JM: People often ask what we mean by harmonized. What we are talking about is that to the user, it doesn’t matter to them which satellite the observation comes from. They can use the observations interchangeably for the common bands.

Color satellite image of irrigated cropland in Utah
Example of Harmonized Landsat-Sentinel product, showing an area of irrigated cropland in Utah in March of 2020. 

EoE: What do you hope to see done with this HLS data? What does success look like five years from now, from your perspective? Daily deforestation alerts in the Amazon? Weekly algae bloom updates? Urban heat island tracking?

JM: Yeah, all of that.

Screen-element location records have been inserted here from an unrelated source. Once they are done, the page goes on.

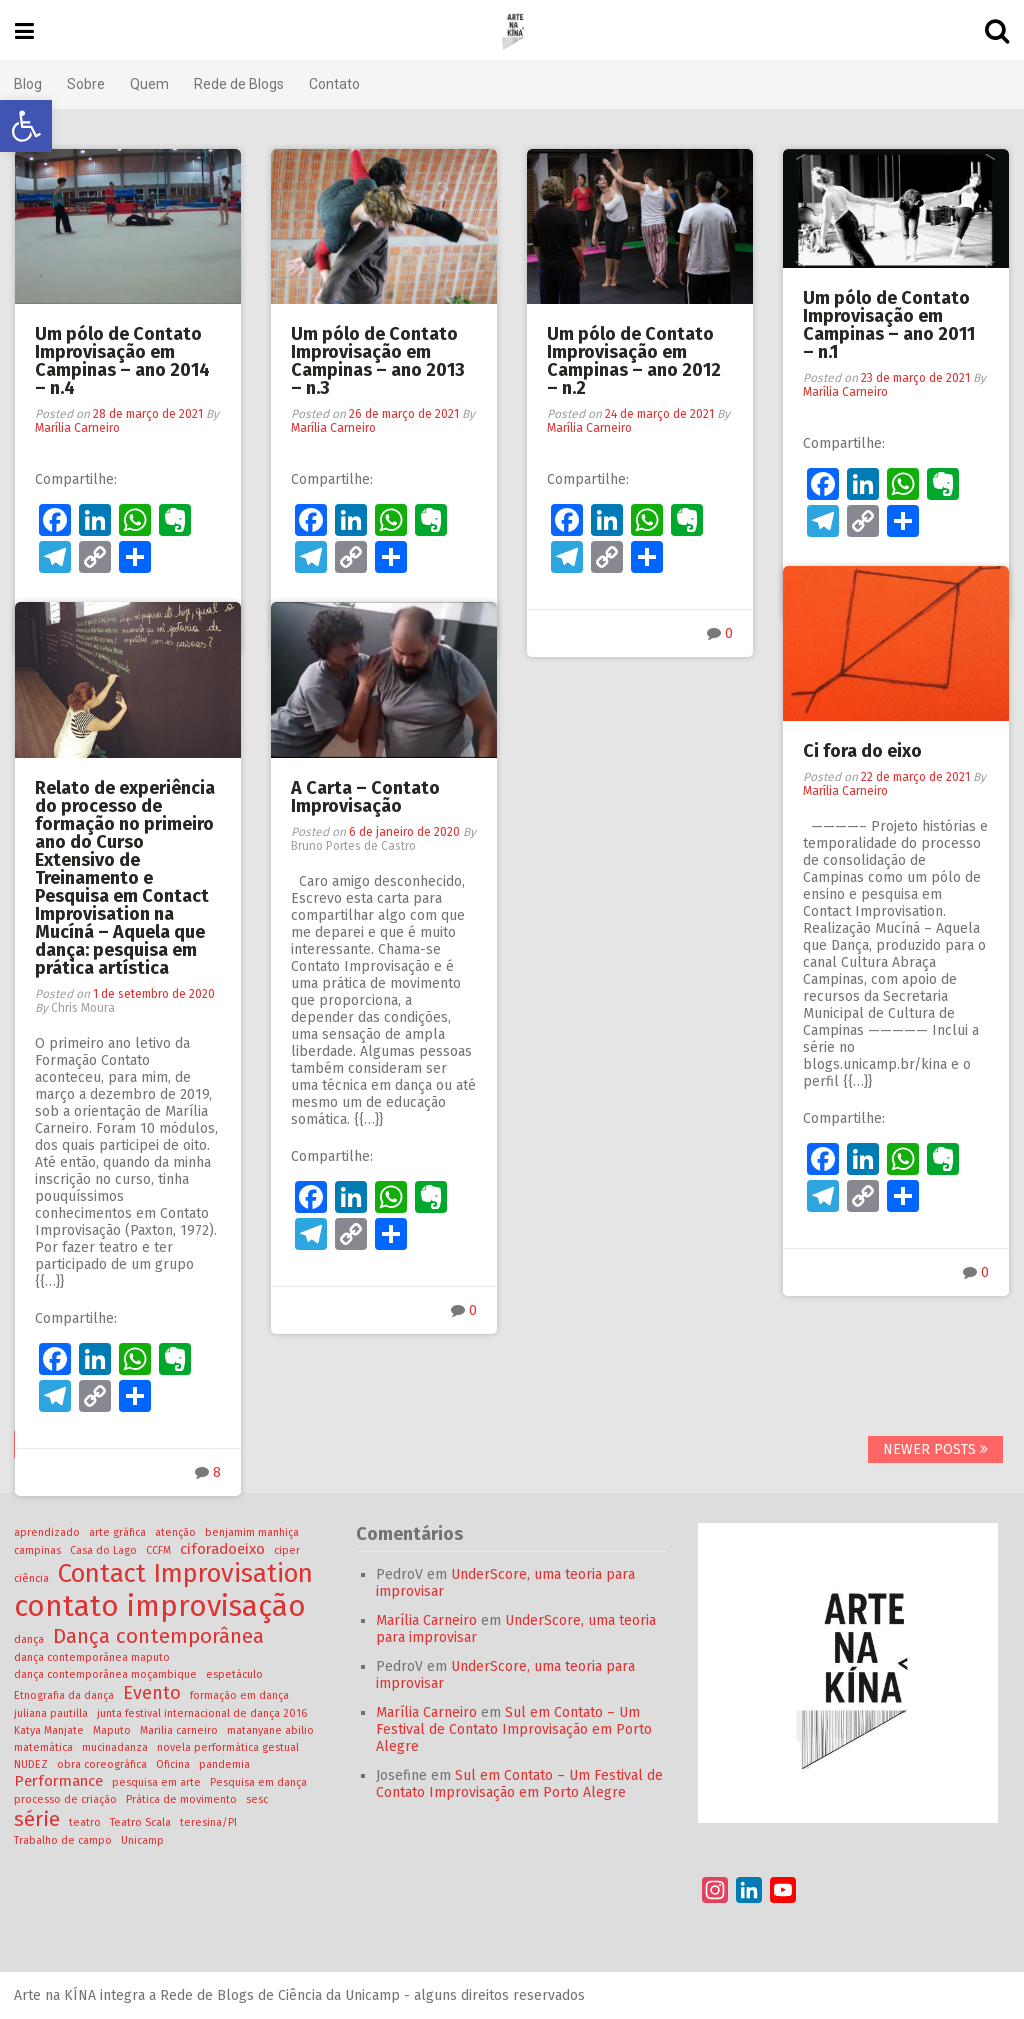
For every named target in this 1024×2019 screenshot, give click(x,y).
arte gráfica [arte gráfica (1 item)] (118, 1532)
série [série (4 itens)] (38, 1819)
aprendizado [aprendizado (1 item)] (48, 1532)
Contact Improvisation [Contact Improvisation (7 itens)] (186, 1573)
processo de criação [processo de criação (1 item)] (66, 1799)
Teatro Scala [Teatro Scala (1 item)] (141, 1822)
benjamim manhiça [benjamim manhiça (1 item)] (253, 1532)
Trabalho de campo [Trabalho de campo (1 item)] (64, 1840)
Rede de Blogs (240, 84)
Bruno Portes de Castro (353, 846)
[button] (26, 126)
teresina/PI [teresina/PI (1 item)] (209, 1822)
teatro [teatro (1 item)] (86, 1822)
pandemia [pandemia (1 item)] (225, 1764)
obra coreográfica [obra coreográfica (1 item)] (103, 1764)
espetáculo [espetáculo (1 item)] (235, 1674)
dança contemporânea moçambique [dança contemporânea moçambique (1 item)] (106, 1674)
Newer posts (934, 1449)
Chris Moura (83, 1008)
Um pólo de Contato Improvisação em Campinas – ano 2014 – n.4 (122, 361)
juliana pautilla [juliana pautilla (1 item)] (52, 1713)
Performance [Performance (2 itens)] (59, 1781)
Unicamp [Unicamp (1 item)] (143, 1840)
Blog (29, 84)
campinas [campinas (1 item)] (38, 1550)
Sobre (87, 84)
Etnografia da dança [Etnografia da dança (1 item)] (65, 1695)
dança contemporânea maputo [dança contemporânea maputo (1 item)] (93, 1657)
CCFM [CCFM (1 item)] (159, 1550)
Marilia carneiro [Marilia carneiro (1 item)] (180, 1730)
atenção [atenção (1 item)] (176, 1532)
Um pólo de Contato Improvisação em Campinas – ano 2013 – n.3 (378, 361)
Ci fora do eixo (862, 751)
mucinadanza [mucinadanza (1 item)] (116, 1747)
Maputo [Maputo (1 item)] (113, 1730)
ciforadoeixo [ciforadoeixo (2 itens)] (223, 1549)
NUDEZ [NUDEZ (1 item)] (32, 1764)
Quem (150, 84)
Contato (335, 84)
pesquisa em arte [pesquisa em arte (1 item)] (157, 1782)
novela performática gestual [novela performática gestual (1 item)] (229, 1747)
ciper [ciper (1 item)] (288, 1550)
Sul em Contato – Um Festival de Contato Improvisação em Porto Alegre (515, 1729)
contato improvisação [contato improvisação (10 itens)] (161, 1606)
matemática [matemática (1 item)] (44, 1747)
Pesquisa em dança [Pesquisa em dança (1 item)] (259, 1782)
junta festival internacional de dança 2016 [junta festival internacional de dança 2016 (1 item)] (203, 1713)
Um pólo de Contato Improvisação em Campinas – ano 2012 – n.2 (634, 361)
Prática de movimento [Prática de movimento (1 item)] (182, 1799)
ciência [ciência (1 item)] (32, 1578)
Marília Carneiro (77, 428)
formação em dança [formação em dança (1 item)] (240, 1695)
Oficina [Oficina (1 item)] (174, 1764)
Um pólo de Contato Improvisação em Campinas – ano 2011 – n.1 (889, 325)
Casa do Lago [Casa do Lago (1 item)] (104, 1550)
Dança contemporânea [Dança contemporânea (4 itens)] (159, 1636)
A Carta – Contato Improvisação (365, 797)
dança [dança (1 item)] (30, 1639)
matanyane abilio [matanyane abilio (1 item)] (271, 1730)
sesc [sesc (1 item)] (258, 1799)
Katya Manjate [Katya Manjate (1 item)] (50, 1730)
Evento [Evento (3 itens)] (153, 1693)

I’d like to see HLS or spin-offs from it incorporated into real land management activities. Like having the U.S. Department of Agriculture downloading this on a regular basis and doing crop forecasts and crop type analysis. To see the U.S. Forest Service look at the daily scale of recovery from a forest fire. That to me would be the ultimate payback in the work. Because then people are really using it, and using it to its fullest extent.

BF: I’d like to see the number of users increase, and to see users come in and learn how to access the data through the cloud and shift their workflows. As we send out these data access surveys, seeing people shift from the https-based downloads to cloud-based analysis. That shift over the next five years is something we really hope to pioneer with HLS.

JM: I would also mention the international aspect, a little bit of a “kumbaya” moment. We have the opportunity to bring together data from multiple international programs. You’re going to be seeing more and more of that, because international remote sensing programs are becoming more and more diverse and robust. There’s that opportunity to combine data from these programs, to increase the frequency of observations, or to do new types of observations. So, HLS is very much in that mode, and I think that’s pretty exciting.